Editors’ notes Chemical engineers at the U. of I. have developed a new metric for understanding how soft materials yield to stress—an advancement that will help solve various materials engineering challenges, such as how to formulate better 3D printing inks. Credit: Oak Ridge National Laboratory
The mechanics behind the collapse of soft materials structure have befuddled researchers for decades. In a new study, researchers uncover a metric that finally correlates microscopic-level processes with what is seen at the macroscopic level.
The new metric is poised to help bring advances to various materials engineering challenges—ranging from the formulation of better 3D printing inks, the construction of wearable flexible electronics and sensors, the accurate printing of biomedical implants, to helping control landslides and avalanches, and even improving the textures of processed foods and personal care products, the researchers said.
A team of chemical engineers from the University of Illinois Urbana-Champaign has made many advances in understanding how soft materials fail—or yield—to force.

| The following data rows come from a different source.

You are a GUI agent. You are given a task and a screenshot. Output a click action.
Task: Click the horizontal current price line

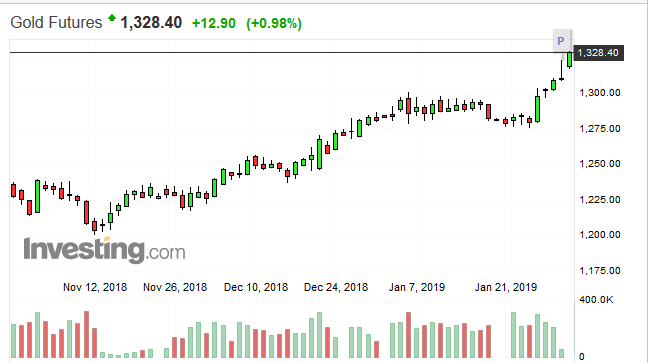(x=291, y=53)
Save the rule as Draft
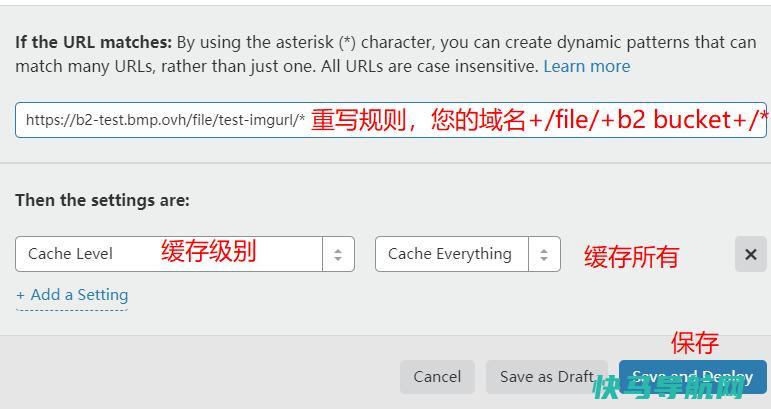This screenshot has height=409, width=771. pyautogui.click(x=547, y=377)
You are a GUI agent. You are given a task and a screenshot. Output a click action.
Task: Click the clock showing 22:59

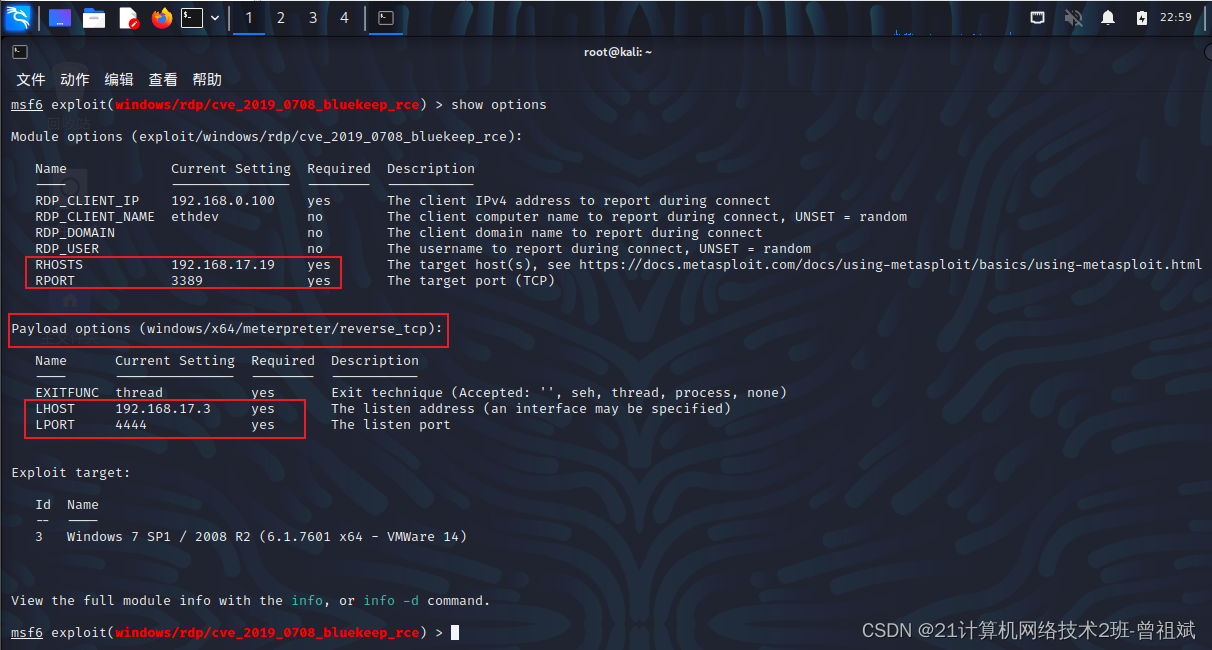click(1175, 17)
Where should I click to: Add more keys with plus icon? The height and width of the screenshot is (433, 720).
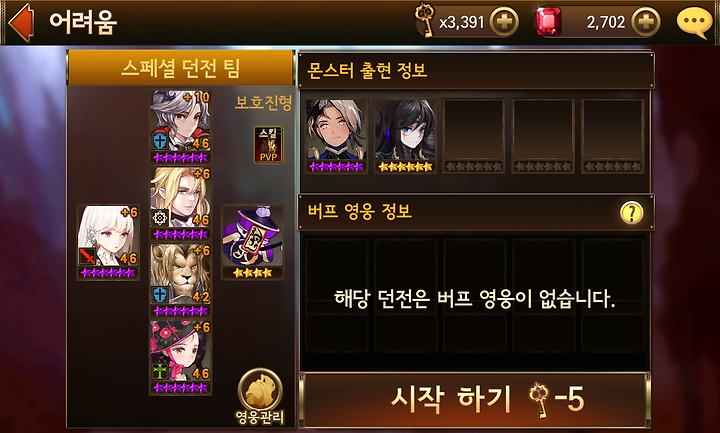coord(504,22)
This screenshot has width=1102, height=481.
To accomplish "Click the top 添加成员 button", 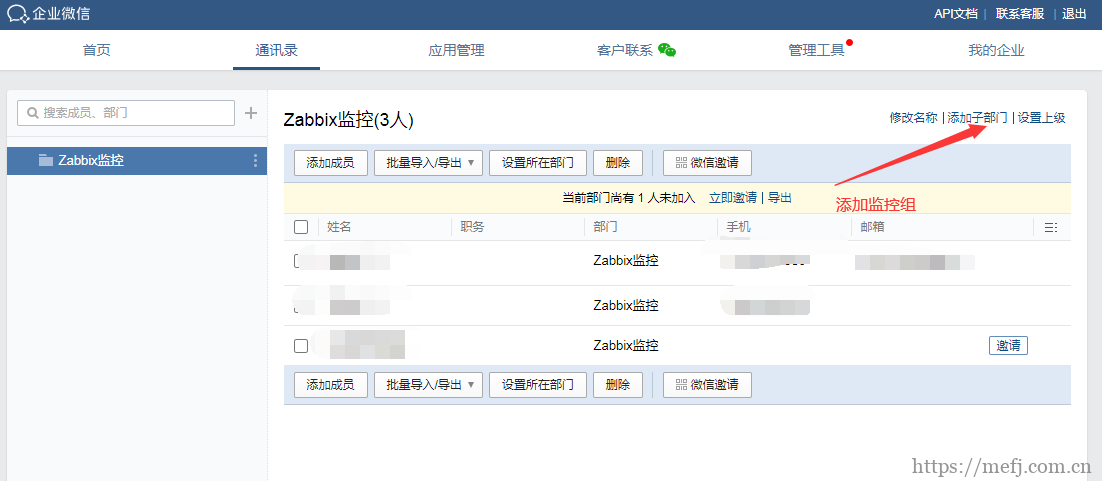I will tap(330, 163).
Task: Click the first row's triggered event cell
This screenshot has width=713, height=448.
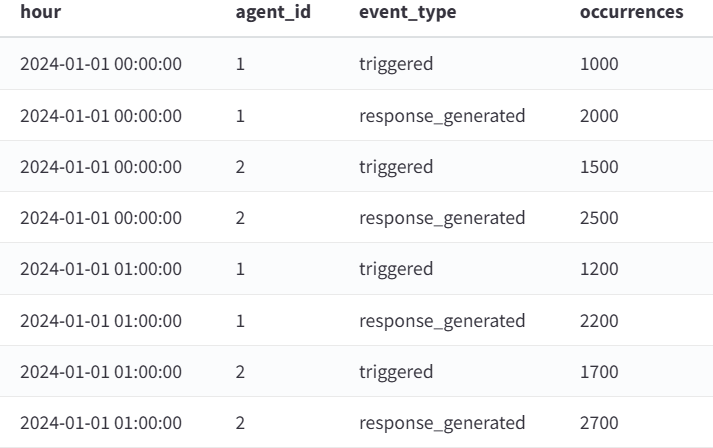Action: (x=396, y=64)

However, connecting the team’s larger-scale observations to what is happening at the microscale level has remained elusive.
In the study, researchers at U. of I., collaborating with teams at Argonne National Laboratory, Johns Hopkins University and the University of Ottawa, explain this relationship with a new metric they call a “correlation ratio.”

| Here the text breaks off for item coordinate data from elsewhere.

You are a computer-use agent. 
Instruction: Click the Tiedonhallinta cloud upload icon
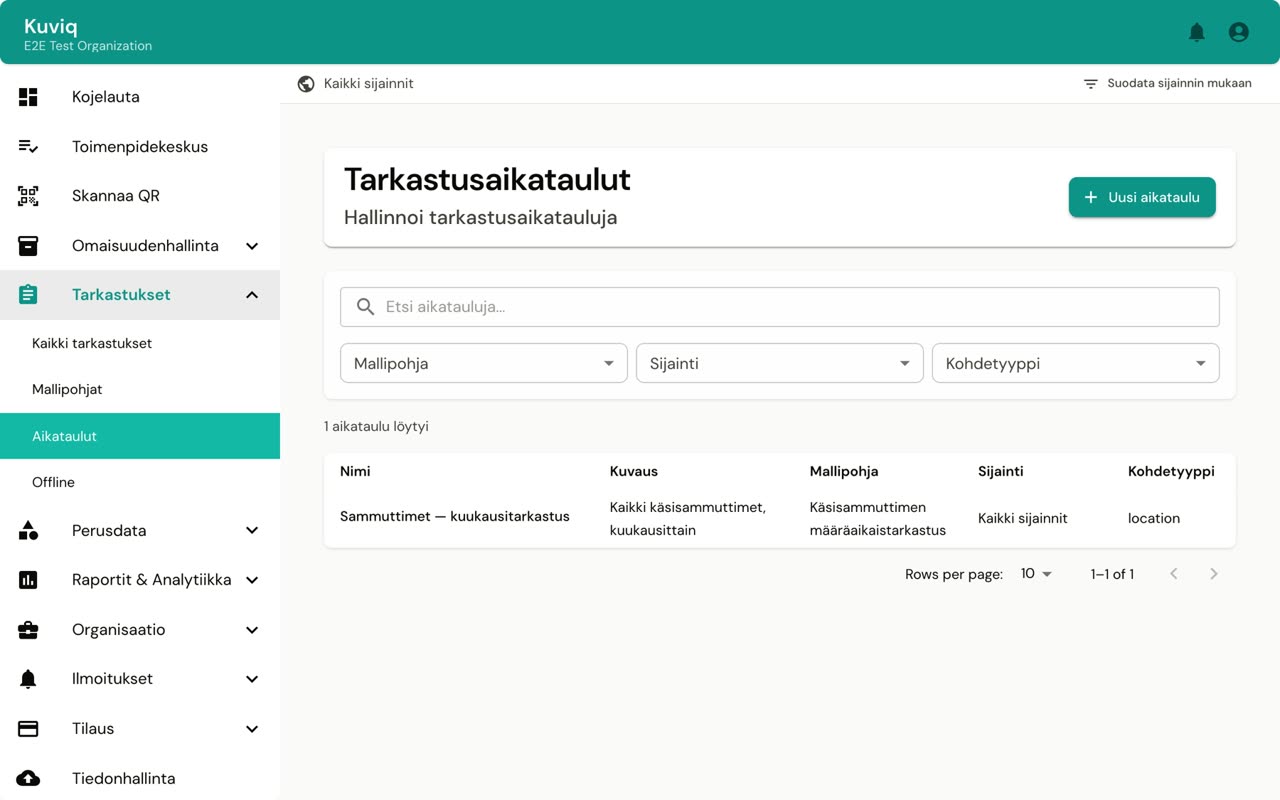pos(28,778)
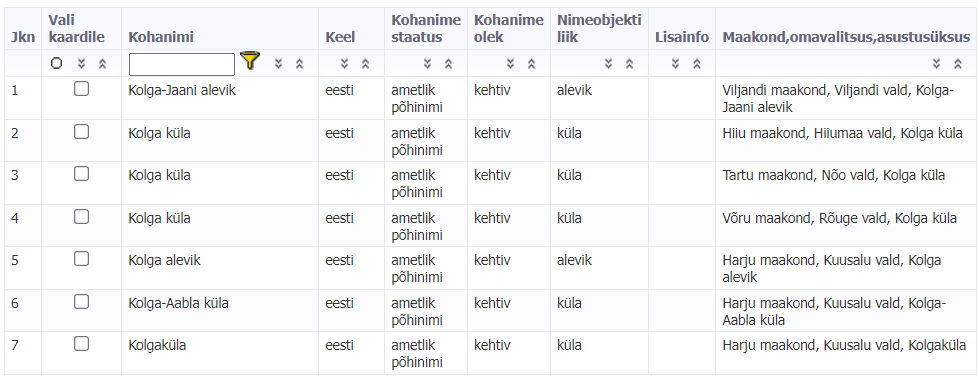The height and width of the screenshot is (378, 977).
Task: Sort Vali kaardile column ascending
Action: (x=102, y=64)
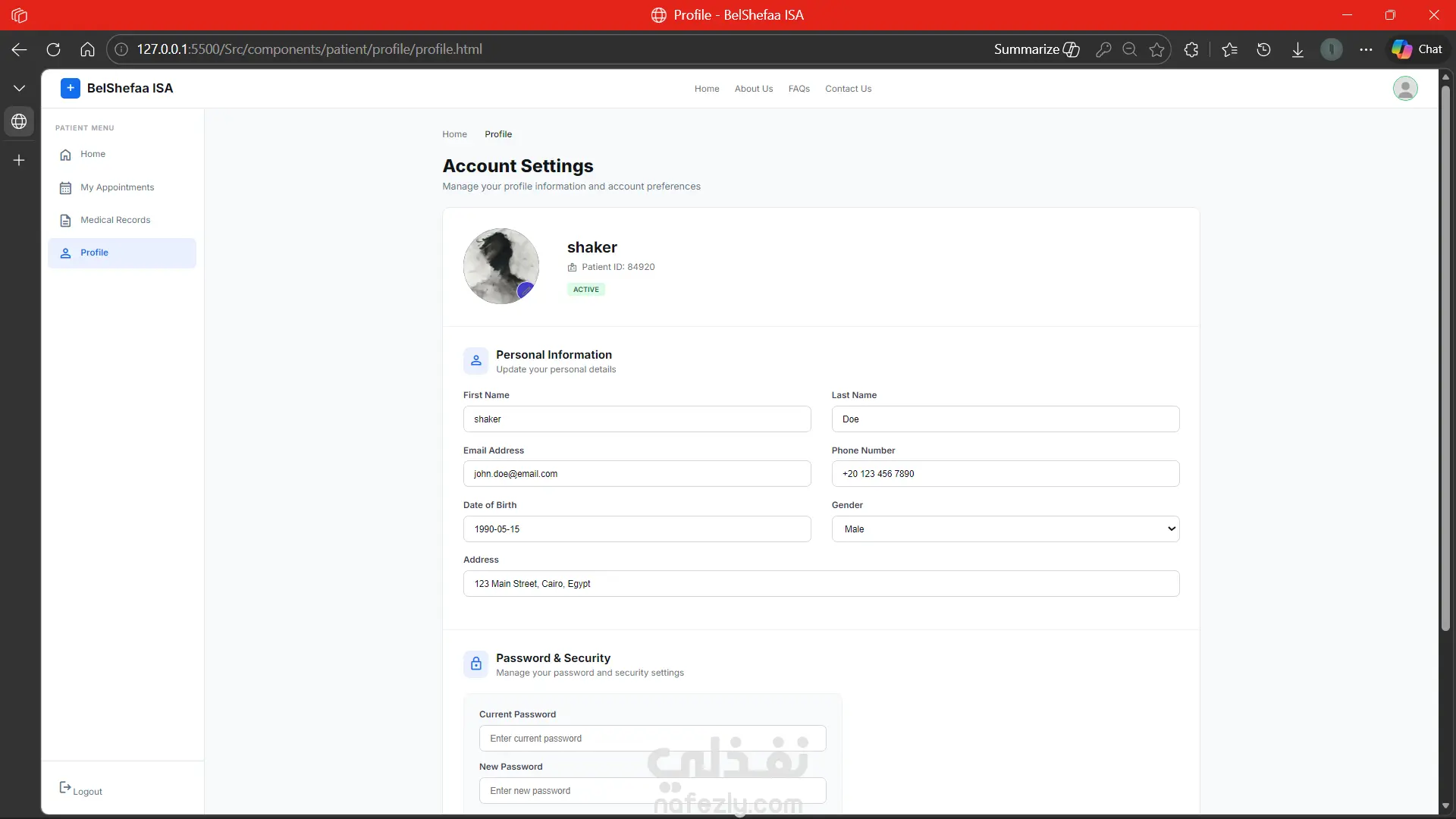This screenshot has width=1456, height=819.
Task: Open browser settings three-dots menu
Action: 1366,49
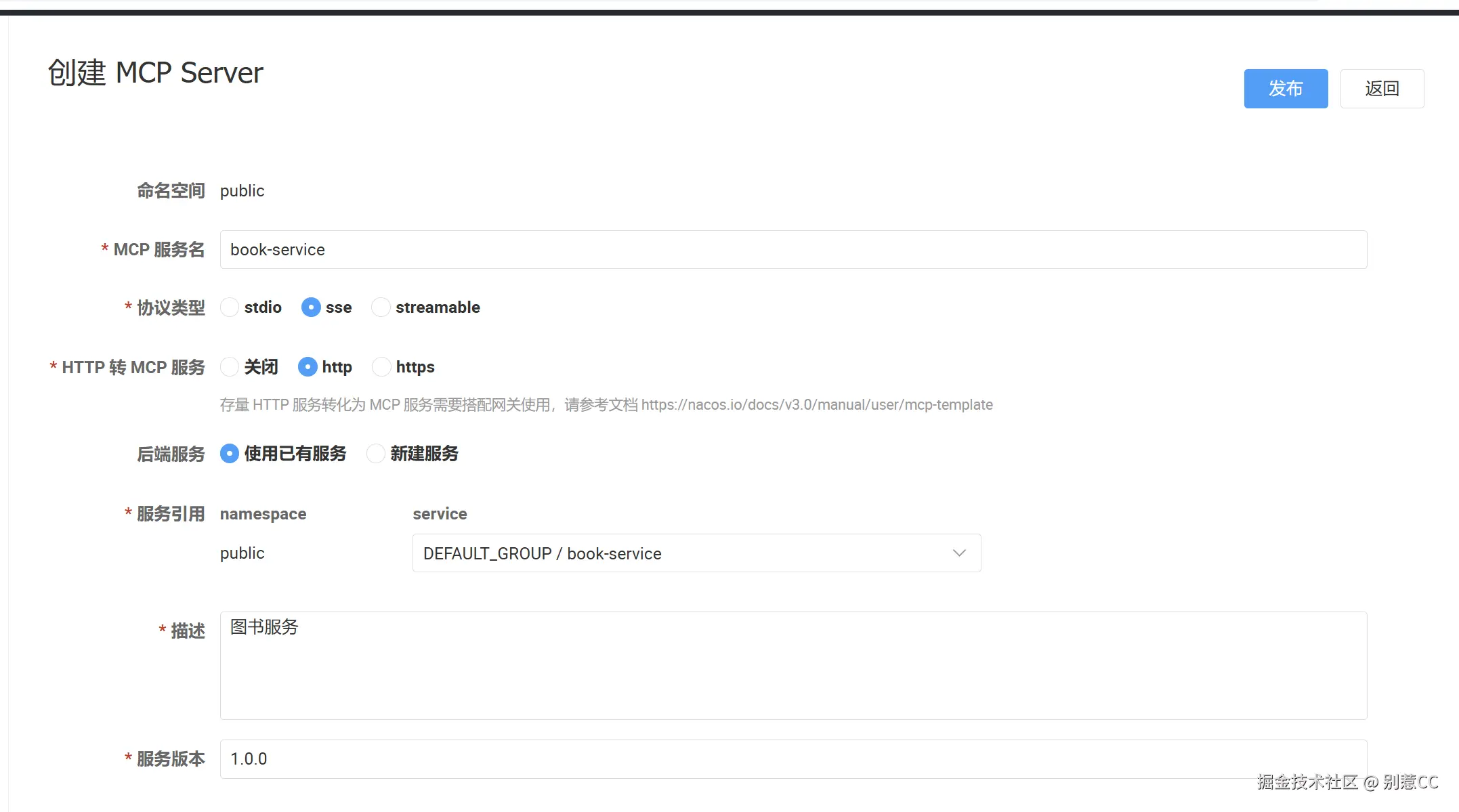The width and height of the screenshot is (1459, 812).
Task: Click the 命名空间 public value text
Action: [x=242, y=191]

The findings are published in the Proceedings of the National Academy of Sciences.
The team used a high-powered microscopy technique—called rheo- X-ray photon correlation spectroscopy—to study flow-dependent structure-property relationships and soft materials in real time.

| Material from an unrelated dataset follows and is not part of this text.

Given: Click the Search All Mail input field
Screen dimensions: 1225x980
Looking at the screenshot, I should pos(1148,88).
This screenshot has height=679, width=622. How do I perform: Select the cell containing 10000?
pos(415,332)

Rheo-XPCS is one of the few techniques that allow researchers to perform X-ray analysis of a material as it is being deformed, while simultaneously measuring it using rheometers—devices that measure stress and strain—directly in line with an X-ray beam, the researchers said.
“From a materials science perspective, we have not been able to distinguish when a material changes from behaving like a solid to a liquid at the microstructural scale,” said Illinois chemical and biomolecular engineering professor Simon Rogers, who led the project. “The Rheo-XPCS at Argonne National Lab gives us an unprecedented peek at the microscale behavior of soft materials yielding to stress.”
In the lab, the team worked with a material called soft colloidal glass, which is a disordered system of nanoparticles made of silica.
“We call it a soft material because the interparticle interactions cause it to be sort of squishy—like having a bunch of water balloons pushed together to form a material,” said Gavin Donley, the first author of the study and former Illinois graduate student now at Georgetown University. “We used this specific material because it provides a strong X-ray signal that we can record while we perform simultaneous macroscopic measurements.”
This technique allowed the researchers to finally witness the direct connection between microscopic displacements and macroscopic behavior, allowing them to define the behavior using mathematical terms.
“Getting down to the nuts and bolts of this problem is a step forward so that future researchers that want to design new soft materials can do so by tweaking various microscale parameters to get a desired macroscale property,” Donely said. “We’re not quite there yet, but we have shown a clearly-defined mathematical correlation between the micro- and macroscale.”